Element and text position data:
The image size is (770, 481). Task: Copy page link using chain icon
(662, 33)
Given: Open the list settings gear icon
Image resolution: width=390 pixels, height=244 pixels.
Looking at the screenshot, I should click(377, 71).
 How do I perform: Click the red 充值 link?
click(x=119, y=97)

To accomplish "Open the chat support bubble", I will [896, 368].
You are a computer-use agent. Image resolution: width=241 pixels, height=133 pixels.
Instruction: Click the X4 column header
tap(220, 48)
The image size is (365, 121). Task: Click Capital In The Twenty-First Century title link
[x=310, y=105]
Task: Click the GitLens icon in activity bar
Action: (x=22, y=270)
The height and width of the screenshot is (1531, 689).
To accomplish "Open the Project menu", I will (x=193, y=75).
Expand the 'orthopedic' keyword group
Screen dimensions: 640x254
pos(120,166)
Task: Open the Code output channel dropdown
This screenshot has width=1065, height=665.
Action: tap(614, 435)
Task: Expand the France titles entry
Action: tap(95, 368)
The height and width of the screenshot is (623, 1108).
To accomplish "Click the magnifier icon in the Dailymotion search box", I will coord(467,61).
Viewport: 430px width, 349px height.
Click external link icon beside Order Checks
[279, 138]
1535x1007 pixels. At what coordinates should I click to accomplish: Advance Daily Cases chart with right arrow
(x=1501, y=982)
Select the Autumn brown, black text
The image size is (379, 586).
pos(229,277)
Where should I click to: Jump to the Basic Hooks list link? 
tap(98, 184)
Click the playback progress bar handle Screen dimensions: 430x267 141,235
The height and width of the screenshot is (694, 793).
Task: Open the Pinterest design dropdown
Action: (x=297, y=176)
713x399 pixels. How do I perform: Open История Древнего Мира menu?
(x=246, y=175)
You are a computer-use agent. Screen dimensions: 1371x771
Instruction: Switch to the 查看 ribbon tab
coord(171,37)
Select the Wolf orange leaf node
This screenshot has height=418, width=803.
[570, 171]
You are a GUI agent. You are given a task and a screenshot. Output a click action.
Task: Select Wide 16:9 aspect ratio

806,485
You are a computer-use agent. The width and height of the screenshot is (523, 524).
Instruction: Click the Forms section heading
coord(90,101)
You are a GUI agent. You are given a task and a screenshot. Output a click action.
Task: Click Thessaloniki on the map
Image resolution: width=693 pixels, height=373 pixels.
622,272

Aim of the exercise: Swap "computer-use agent" for "screen assistant" throughout the items above and leave everything else untouched.

Result of the exercise:
The image size is (770, 481). Task: Copy page link using chain icon
(662, 33)
Given: Open the list settings gear icon
Image resolution: width=390 pixels, height=244 pixels.
Looking at the screenshot, I should click(377, 71).
 How do I perform: Click the red 充值 link?
click(x=119, y=97)

To accomplish "Open the chat support bubble", I will [896, 368].
You are a screen assistant. Image resolution: width=241 pixels, height=133 pixels.
Instruction: Click the X4 column header
tap(220, 48)
The image size is (365, 121). Task: Click Capital In The Twenty-First Century title link
[x=310, y=105]
Task: Click the GitLens icon in activity bar
Action: (x=22, y=270)
The height and width of the screenshot is (1531, 689).
To accomplish "Open the Project menu", I will (x=193, y=75).
Expand the 'orthopedic' keyword group
Screen dimensions: 640x254
pos(120,166)
Task: Open the Code output channel dropdown
This screenshot has width=1065, height=665.
Action: tap(614, 435)
Task: Expand the France titles entry
Action: tap(95, 368)
The height and width of the screenshot is (623, 1108).
To accomplish "Click the magnifier icon in the Dailymotion search box", I will coord(467,61).
Viewport: 430px width, 349px height.
Click external link icon beside Order Checks
[279, 138]
1535x1007 pixels. At what coordinates should I click to accomplish: Advance Daily Cases chart with right arrow
(x=1501, y=982)
Select the Autumn brown, black text
The image size is (379, 586).
pos(229,277)
Where should I click to: Jump to the Basic Hooks list link? 
tap(98, 184)
Click the playback progress bar handle Screen dimensions: 430x267 141,235
The height and width of the screenshot is (694, 793).
Task: Open the Pinterest design dropdown
Action: (x=297, y=176)
713x399 pixels. How do I perform: Open История Древнего Мира menu?
(x=246, y=175)
You are a screen assistant. Screen dimensions: 1371x771
Instruction: Switch to the 查看 ribbon tab
coord(171,37)
Select the Wolf orange leaf node
This screenshot has height=418, width=803.
[570, 171]
You are a GUI agent. You are given a task and a screenshot. Output a click action.
Task: Select Wide 16:9 aspect ratio

806,485
You are a screen assistant. The width and height of the screenshot is (523, 524).
Instruction: Click the Forms section heading
coord(90,101)
You are a GUI agent. You are given a task and a screenshot. Output a click action.
Task: Click Thessaloniki on the map
Image resolution: width=693 pixels, height=373 pixels.
622,272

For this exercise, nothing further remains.